Axiom Futures Week 3 Notes
AI Safety Remastered video
What’s the most important problem in your field? Why are you not working on that?
Problem of AI safety: “Sooner or later, build an artificial agent with General Intelligence.”
Agent:
- Has goals
- Performs actions to achieve those goals.
Intelligence: blackboxed thing that lets agent choose effective action to achieve goals.
General Intelligence: ability to behave independently in a wide range of domains.
Why is it a Problem? “It is difficult to choose goals.”

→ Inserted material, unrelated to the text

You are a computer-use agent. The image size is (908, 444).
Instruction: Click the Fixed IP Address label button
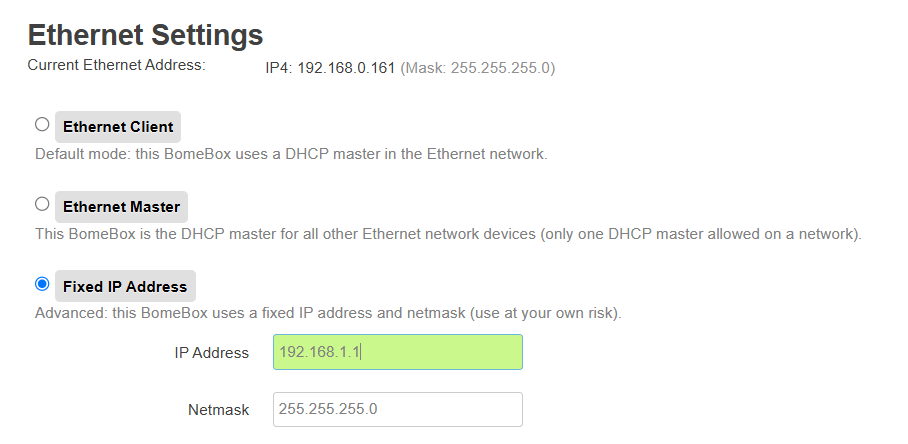click(125, 287)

- Tetris bot pausing screen due to RLHF. This is the default of how these agents behave.
-
System optimizing variables where objective depends on subset will probably set unused variables to extreme values.
-
Convergent instrumental goals: No matter what your goal is, these behaviours will help:
- Self preservation
- Goal preservation
- Resource Acquisition
- Self Improvement
Global Catastrophic risk
There is a difference between Catastrophic risk (significant damage but recoverable) and existential risk (permanently alters the way of living). There is no incentive for any country to invest in prevention because it’s a global public good. Cognitive biases like hyperbolic discounting further accentuate this problem.
More is different Article
AGI will be qualitatively different from current technologies. Philosophy camp looks at limiting thought experiments whereas engineering camp seeks to point out current problems. Both perspectives have blind spots.
Overview of Catastrophic risks paper
- Bioterrorism — AI can help extremist groups create bioweapons. With more robust biosecurity this seems the most preventable.
- Persuasive AI — AI that generates misinformation for each echo chamber. Polarizes and fractures society. Pretty significant problem as it’s already rearing its head.
Suggestions
-
Technical research on adversarially robust anomaly detection.
-
Restricted Access.
-
More biosecurity.
-
Legal Liability for creators of general purpose AIs.
-
Military Arms Race — Lethal armed weapons, cyberwarfare.
-
Corporate Arms Race
-
Proxy Gaming / Goodharting
-
Goal Drift
-
Power Seeking: Instrumental Goal
Exercise
Story: Persuasive AI. As election season approaches people are fed their own personal propaganda. This destabilizes countries through negative feedback loops. This will have huge implications for geopolitics as fabricating historical documents erodes the function of society as rational conversation is essential for us to remain grounded in reality.
Threat models
- Power Seeking — Novel ways of blackmailing. Remove the off switch.
- Persuasive AIs — Best Defense: Better conversations, more epistemic humility, critical thinking.
- Bioterrorism — Generally available LLMs shouldn’t train on such data. Adversarial: Data poisoning and jailbreaking.
Adversarial Robustness
Metaethics: Long Termism is kinda fallacious because infinite utility assigned to some event in the future. Structuring better incentives for corporations is an important way to approach this problem.